Moby Dick

July 6, 2007 at 8:50 pm (Books, Novels)

by Herman Melville (New York: Bantam Books, 1981).

In a letter to Sophia Hawthorne, Nathanial Hawthorne’s wife, dated 8 January 1852, Melville wrote of Moby Dick:

“At any rate, your allusion for example to the ‘Spirit Spout’ first showed to me that there was a subtle significance in that thing – but I did not, in that case, mean it. I had some vague idea while writing it, that the whole book was susceptible of an allegoric construction, & also that parts of it were – but the speciality of many of the particular subordinate allegories, were first revealed to me, after reading Mr. Hawthorne’s letter, which, without citing any particular examples, yet intimated the part-&-parcel allegoricalness of the whole.” (537)

There is so much in this book, I don’t think anyone could’ve set out to mean even half of it and pulled it off. It seems such an intuitive venture, containing so many essayistic passages and forays into soliloquies for the stage, woven in organically with the “main action,” and I have trouble deciding what I think the whole thing is “about.”

It begins with the “human connexion” as Lawrence called it (583), between Ishmael and Queequeg, so perhaps it is about some deep friendship? “But no. Queequeg is forgotten like yesterday’s newspaper. Human things are only momentary excitements or amusements to the American Ishmael.” (583)

Then, perhaps it is about the darkness of an obsessive heart? Ahab’s need to overcome the whale? That was the point drilled in when I read it for school (I even think we read it back to back with Heart of Darkness or Lord of the Flies), but while I was reading it this time, Ahab’s inner turmoil felt a mere side-point. Something to drive the novel toward its end, but not something that occupied much of its meaning.

Even the White Whale himself is just an apparition in the back of the mind for most of the book.
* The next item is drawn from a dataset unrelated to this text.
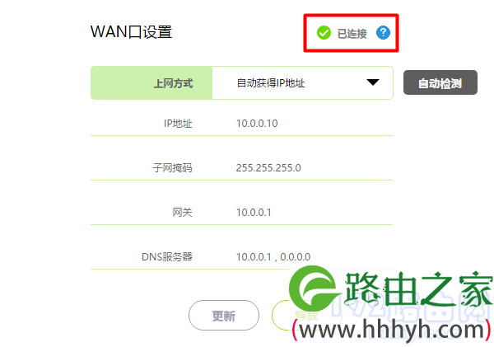
Task: Click the 已连接 status text
Action: coord(352,34)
Melville spends the bulk of the novel detailing the sperm whale’s anatomy and behavior and recounting operations and quirks of the whale fishery.

Moby Dick seems a fabric of zoology, mythology and folktale. Science and superstition and an adventure plot, told to us by a meticulous narrator. The mythological aspects most clearly emerge in passages concerning the White Whale.

“Aside from those more obvious considerations touching Moby Dick, which could not but occasionally awaken in any man’s soul some alarm, there was another though, or rather vague, nameless horror concerning him, which at times by its intensity completely overpowered all the rest; and yet so mystical and well nigh ineffable was it, that I almost despair of putting it in a comprehensible form. It was the whiteness of the whale that above all things appalled me. But how can I hope to explain myself here; and yet, in some dim, random way, explain myself I must, else all these chapters might be naught.” (178)

Furthermore, how much can we even say Ishmael is a character to himself? His voice is that of an overhead observer as opposed to a protagonist. Yet, if Ishmael is not the protagonist, then who is? Ahab? The whale itself?

Perhaps, in Moby Dick, we have a novel without protagonist or antagonist, though there is no shortage of conflict.

“Doom! Doom! Doom! Something seems to whisper it in the very dark trees of America. Doom!” (587)

I know this post is disjointed, but so are my thoughts on this book.